ElasticSearch之-python操作

1 前言

Python中关于elasticsearch的操作，主要集中一下几个方面：

结果过滤，对于返回结果做过滤，主要是优化返回内容。
Elasticsearch（简称es），直接操作elasticsearch对象，处理一些简单的索引信息。以下几个方面都是建立在es对象的基础上。
Indices，关于索引的细节操作，比如创建自定义的mappings。
Cluster，关于集群的相关操作。
Nodes，关于节点的相关操作。
Cat API，换一种查询方式，一般的返回都是json类型的，cat提供了简洁的返回结果。
Snapshot，快照相关，快照是从正在运行的Elasticsearch集群中获取的备份。我们可以拍摄单个索引或整个群集的快照，并将其存储在共享文件系统的存储库中，并且有一些插件支持S3，HDFS，Azure，Google云存储等上的远程存储库。
Task Management API，任务管理API是新的，仍应被视为测试版功能。API可能以不向后兼容的方式更改。

2 es对象

es.index，向指定索引添加或更新文档，如果索引不存在，首先会创建该索引，然后再执行添加或者更新操作。

# print(es.index(index='w2', doc_type='_doc', id='4', body={"name":"可可", "age": 18}))    # 正常
# print(es.index(index='w2', doc_type='_doc', id=5, body={"name":"卡卡西", "age":22}))     # 正常
# print(es.index(index='w2', id=6, body={"name": "鸣人", "age": 22}))  # 会报错，TypeError: index() missing 1 required positional argument: 'doc_type'
print(es.index(index='w2', doc_type='doc', body={"name": "鸣人", "age": 22}))  # 可以不指定id，默认生成一个id

es.get，查询索引中指定文档。

print(es.get(index='w2', doc_type='doc', id=5))  # 正常
print(es.get(index='w2', doc_type='doc'))  # TypeError: get() missing 1 required positional argument: 'id'
print(es.get(index='w2',  id=5))  # TypeError: get() missing 1 required positional argument: 'doc_type'

es.search，执行搜索查询并获取与查询匹配的搜索匹配。这个用的最多，可以跟复杂的查询条件。
- index要搜索的以逗号分隔的索引名称列表; 使用_all 或空字符串对所有索引执行操作。
- doc_type 要搜索的以逗号分隔的文档类型列表; 留空以对所有类型执行操作。
- body 使用Query DSL（QueryDomain Specific Language查询表达式）的搜索定义。
- _source 返回_source字段的true或false，或返回的字段列表，返回指定字段。
- _source_exclude要从返回的_source字段中排除的字段列表，返回的所有字段中，排除哪些字段。
- _source_include从_source字段中提取和返回的字段列表，跟_source差不多。

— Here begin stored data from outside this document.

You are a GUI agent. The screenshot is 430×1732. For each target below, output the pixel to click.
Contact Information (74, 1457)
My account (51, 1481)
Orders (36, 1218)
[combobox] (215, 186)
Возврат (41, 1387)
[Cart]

print(es.search(index='py3', doc_type='doc', body={"query": {"match":{"age": 20}}}))  # 一般查询
print(es.search(index='py3', doc_type='doc', body={"query": {"match":{"age": 19}}},_source=['name', 'age']))  # 结果字段过滤
print(es.search(index='py3', doc_type='doc', body={"query": {"match":{"age": 19}}},_source_exclude  =[ 'age']))
print(es.search(index='py3', doc_type='doc', body={"query": {"match":{"age": 19}}},_source_include =[ 'age']))

es.get_source，通过索引、类型和ID获取文档的来源，其实，直接返回想要的字典。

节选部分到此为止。